TASK TO CARRY OUT> Locate each line in the listing below that contains the string "computer" and copy those lines. Letter case counts, so a match must have the same capitals and lowercase letters.

EXCERPTED DATA>
************

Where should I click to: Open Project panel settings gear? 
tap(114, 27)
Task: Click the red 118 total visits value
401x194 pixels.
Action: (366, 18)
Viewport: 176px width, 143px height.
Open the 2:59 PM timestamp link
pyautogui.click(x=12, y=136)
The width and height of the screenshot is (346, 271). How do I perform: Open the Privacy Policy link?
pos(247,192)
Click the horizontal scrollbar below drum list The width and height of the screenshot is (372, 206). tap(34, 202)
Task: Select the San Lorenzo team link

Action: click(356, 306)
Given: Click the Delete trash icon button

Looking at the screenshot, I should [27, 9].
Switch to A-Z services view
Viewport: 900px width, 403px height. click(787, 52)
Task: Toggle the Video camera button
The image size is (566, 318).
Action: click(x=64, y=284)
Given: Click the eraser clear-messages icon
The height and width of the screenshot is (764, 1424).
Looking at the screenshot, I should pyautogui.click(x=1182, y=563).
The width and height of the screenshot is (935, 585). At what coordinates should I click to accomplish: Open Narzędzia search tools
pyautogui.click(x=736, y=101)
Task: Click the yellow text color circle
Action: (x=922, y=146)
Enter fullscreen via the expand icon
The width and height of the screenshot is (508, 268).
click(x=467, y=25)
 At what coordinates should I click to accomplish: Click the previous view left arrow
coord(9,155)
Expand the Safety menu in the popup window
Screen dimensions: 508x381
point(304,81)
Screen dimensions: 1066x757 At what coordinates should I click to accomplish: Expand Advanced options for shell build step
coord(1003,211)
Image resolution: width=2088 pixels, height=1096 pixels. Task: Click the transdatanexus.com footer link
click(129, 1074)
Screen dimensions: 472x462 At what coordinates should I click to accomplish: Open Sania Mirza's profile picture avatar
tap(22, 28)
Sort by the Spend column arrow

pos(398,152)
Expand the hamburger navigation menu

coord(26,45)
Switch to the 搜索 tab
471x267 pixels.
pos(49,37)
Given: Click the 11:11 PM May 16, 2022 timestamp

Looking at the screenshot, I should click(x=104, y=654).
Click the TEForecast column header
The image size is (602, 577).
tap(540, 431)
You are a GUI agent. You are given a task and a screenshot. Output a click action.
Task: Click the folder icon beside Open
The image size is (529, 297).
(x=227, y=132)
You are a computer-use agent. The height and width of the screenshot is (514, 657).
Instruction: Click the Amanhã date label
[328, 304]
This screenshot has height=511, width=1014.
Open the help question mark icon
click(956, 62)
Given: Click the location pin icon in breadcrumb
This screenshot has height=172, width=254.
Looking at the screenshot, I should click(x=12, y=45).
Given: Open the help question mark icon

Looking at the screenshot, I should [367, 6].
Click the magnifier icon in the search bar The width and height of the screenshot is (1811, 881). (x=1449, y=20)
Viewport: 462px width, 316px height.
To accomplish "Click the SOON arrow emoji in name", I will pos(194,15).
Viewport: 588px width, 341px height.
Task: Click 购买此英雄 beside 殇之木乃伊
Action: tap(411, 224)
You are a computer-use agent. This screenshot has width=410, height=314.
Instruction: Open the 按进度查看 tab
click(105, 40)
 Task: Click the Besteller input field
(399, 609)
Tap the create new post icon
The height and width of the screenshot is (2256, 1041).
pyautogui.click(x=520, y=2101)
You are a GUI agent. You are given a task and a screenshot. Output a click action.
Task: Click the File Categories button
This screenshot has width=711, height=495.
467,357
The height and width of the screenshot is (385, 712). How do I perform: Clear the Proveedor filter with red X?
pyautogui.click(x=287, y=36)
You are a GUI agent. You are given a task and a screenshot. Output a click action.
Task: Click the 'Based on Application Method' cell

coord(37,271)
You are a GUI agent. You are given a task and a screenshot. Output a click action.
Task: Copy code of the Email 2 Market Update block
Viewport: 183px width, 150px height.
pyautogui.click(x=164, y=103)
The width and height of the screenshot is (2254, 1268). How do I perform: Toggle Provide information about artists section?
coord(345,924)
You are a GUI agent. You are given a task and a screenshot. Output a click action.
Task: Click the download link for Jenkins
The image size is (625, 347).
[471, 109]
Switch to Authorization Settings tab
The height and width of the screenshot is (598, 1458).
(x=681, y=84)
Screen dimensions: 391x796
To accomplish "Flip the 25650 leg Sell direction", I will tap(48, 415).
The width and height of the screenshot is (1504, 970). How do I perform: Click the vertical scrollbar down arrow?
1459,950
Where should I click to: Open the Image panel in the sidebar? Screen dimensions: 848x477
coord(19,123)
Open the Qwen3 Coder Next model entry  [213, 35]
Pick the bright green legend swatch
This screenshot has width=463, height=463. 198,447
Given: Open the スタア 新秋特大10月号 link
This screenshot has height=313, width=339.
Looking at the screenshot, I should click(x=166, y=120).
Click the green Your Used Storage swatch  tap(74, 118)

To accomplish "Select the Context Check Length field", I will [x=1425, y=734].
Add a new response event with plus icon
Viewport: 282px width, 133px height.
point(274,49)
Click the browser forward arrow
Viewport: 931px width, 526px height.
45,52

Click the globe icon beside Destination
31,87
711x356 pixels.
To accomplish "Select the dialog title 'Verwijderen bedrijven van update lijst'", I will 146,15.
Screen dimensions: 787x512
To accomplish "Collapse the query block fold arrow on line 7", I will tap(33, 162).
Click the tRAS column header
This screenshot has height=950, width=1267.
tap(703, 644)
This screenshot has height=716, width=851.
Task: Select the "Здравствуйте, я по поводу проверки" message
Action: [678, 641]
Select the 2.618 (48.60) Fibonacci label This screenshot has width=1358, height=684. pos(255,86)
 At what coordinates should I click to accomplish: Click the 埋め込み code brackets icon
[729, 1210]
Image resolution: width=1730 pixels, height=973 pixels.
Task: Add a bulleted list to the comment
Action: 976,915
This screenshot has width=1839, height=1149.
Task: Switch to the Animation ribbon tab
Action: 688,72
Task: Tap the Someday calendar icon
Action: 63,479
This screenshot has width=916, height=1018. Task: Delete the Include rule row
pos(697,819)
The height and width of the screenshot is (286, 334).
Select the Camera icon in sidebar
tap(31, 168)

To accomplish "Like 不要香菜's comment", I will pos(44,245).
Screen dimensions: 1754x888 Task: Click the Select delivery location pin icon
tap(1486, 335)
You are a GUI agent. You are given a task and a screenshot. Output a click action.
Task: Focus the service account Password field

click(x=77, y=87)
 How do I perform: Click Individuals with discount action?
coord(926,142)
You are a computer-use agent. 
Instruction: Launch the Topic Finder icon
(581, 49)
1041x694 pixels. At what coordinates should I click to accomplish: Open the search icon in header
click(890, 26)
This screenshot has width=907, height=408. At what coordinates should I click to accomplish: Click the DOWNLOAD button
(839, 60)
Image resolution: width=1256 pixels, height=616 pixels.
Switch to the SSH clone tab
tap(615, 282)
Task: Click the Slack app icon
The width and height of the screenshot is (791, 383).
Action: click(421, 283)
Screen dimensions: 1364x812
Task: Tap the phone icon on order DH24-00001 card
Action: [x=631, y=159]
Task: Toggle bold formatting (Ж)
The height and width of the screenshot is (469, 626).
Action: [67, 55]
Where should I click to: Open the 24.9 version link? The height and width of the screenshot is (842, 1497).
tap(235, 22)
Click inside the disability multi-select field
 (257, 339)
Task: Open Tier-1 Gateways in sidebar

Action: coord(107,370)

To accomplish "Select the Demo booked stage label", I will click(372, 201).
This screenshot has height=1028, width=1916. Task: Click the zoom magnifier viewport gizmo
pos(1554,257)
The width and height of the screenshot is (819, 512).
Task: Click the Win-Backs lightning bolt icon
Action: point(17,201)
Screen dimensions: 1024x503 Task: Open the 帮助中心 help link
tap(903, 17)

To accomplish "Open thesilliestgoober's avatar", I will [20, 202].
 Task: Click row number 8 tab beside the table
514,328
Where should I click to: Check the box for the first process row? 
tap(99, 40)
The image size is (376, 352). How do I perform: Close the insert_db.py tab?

************

TASK ANSWER>
You are a computer-use agent. The height and width of the screenshot is (514, 657).
You are a computer-use agent. This screenshot has width=410, height=314.
You are a computer-use agent. 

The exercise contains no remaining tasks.